You should buy the Nintendo Switch Lite if…
Portable play means the most to you: This is a console which is only playable as a handheld, meaning it will appeal to younger players or those who simply don’t intend to hook it up to their television. Alternatively, it can be a secondary switch for an existing owner. It’s applicable to many situations, which is exactly what makes it so compelling.
You want a stylish, more comfortable Switch: The original Switch feels bulky alongside the Lite, which can almost fit in the palm of my hand. It feels, looks and runs brilliantly – and can be slid into backpack much like a tablet or laptop with ease.
You want access to a growing library of fantastic games: Since its initial release in 2017, the Switch has become home to a fantastic selection of games. Breath of the Wild, Super Mario Galaxy and Xenoblade Chronicles 2 are all classics, and this library will only grow stronger in the years and months to come.

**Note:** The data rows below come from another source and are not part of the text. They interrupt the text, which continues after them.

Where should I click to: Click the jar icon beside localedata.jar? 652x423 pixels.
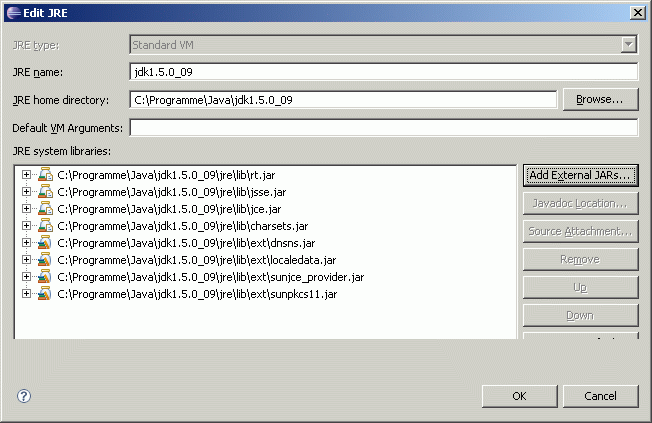pos(44,260)
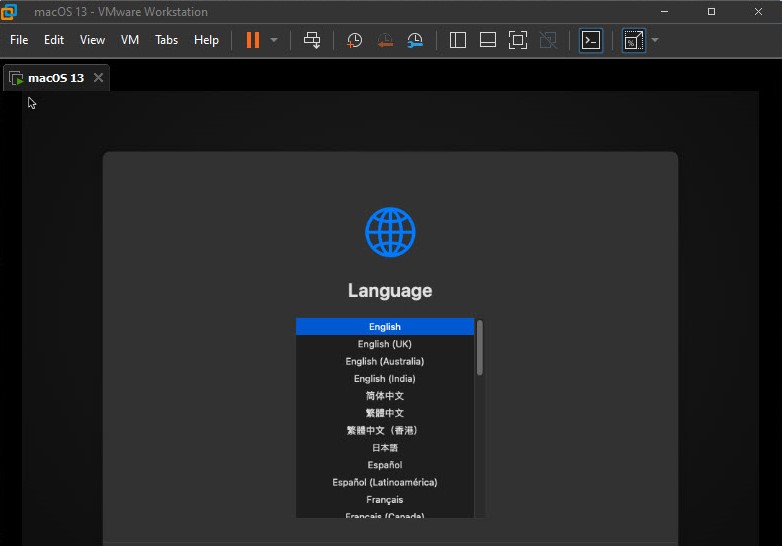This screenshot has height=546, width=782.
Task: Open the Tabs menu
Action: click(166, 40)
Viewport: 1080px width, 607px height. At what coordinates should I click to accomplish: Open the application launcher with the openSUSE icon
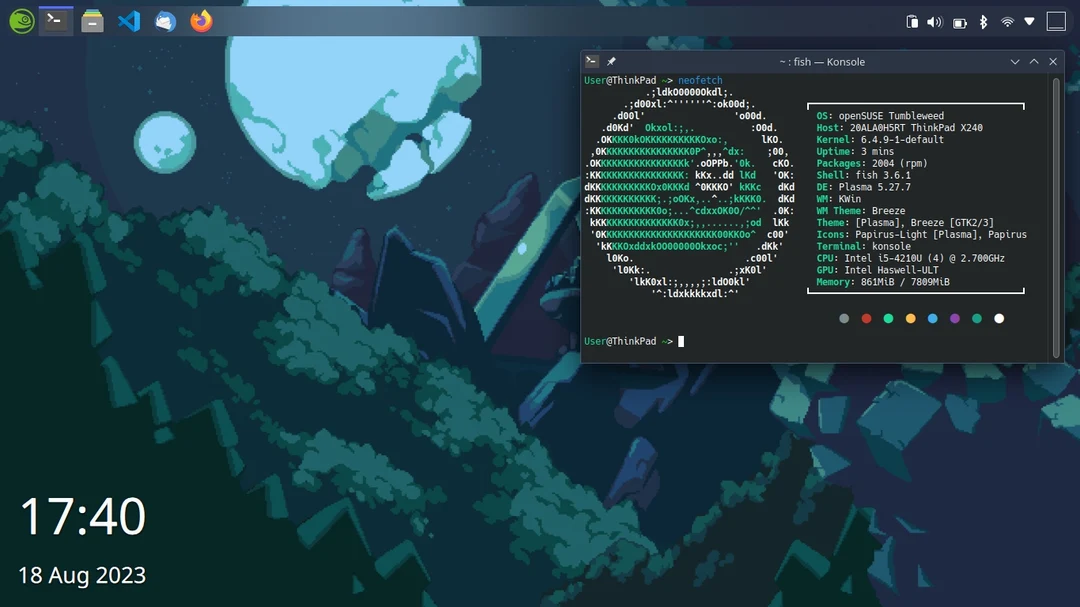[x=21, y=20]
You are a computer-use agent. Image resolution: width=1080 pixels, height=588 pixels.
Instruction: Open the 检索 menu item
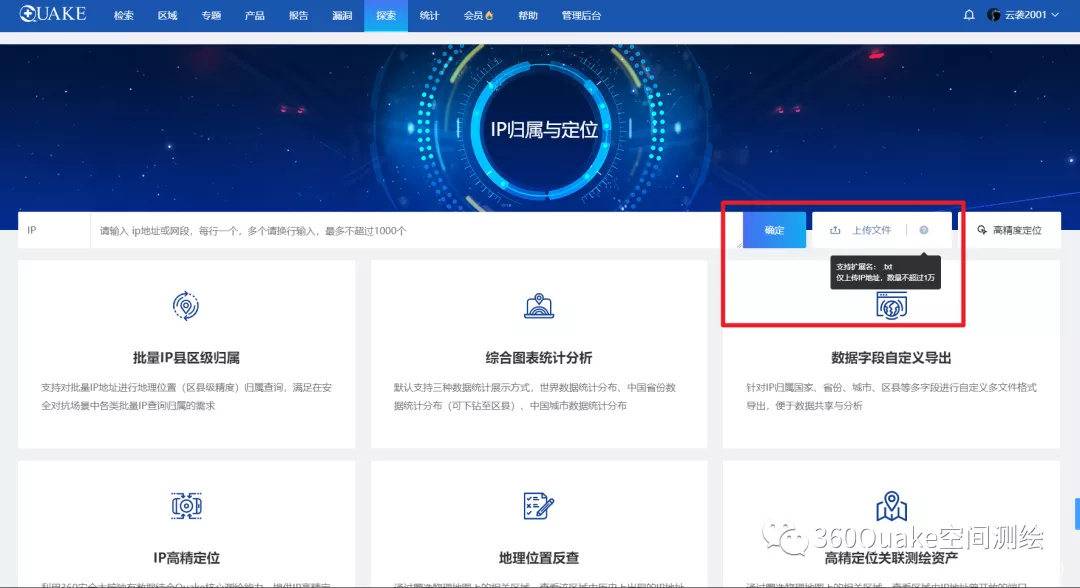123,16
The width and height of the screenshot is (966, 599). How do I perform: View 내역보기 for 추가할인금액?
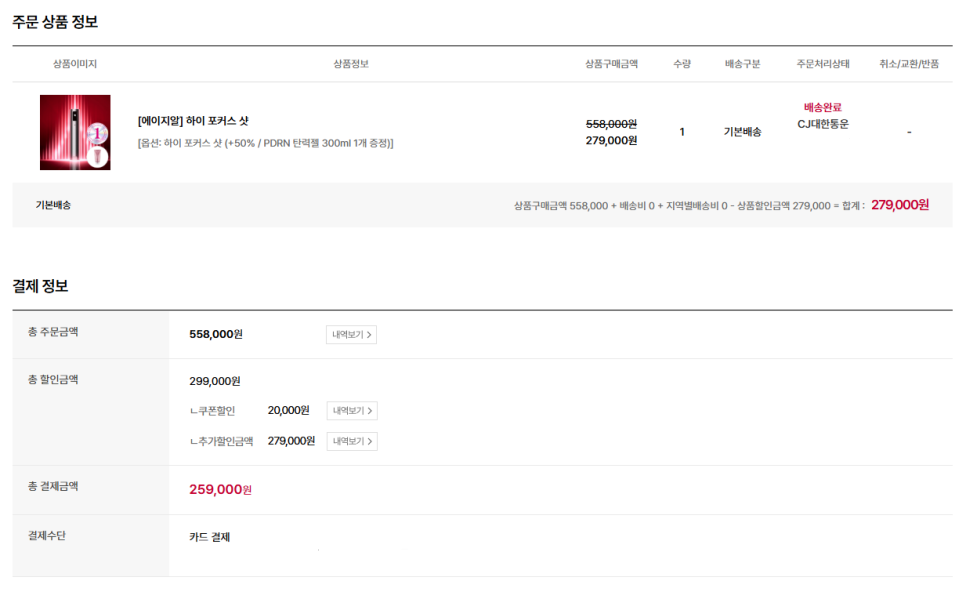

You should not buy the Nintendo Switch Lite if…
You’re into docking: Playing on a television or larger display isn’t possible with the Nintendo Switch Lite. This is a strictly portable console, meaning the box contains a charger, the machine and little else. Those who wish to have the hybrid experience should invest in the base model.
Detachable joy-con matter to you: One of the biggest charms of Nintendo Switch are taken away with the Lite model. You can no longer detach its controllers for a spot of local multiplayer. This alongside the lack of kickstand makes the Lite a far more solitary experience, which won’t be for everyone.
You have large hands: The Switch Lite feels like it would work best with younger gamers and those with smaller hands, since I have trouble using it for prolonged periods of times without suffering from bouts of hand cramp. However, as a secondary console to my docked Switch it is more than ideal.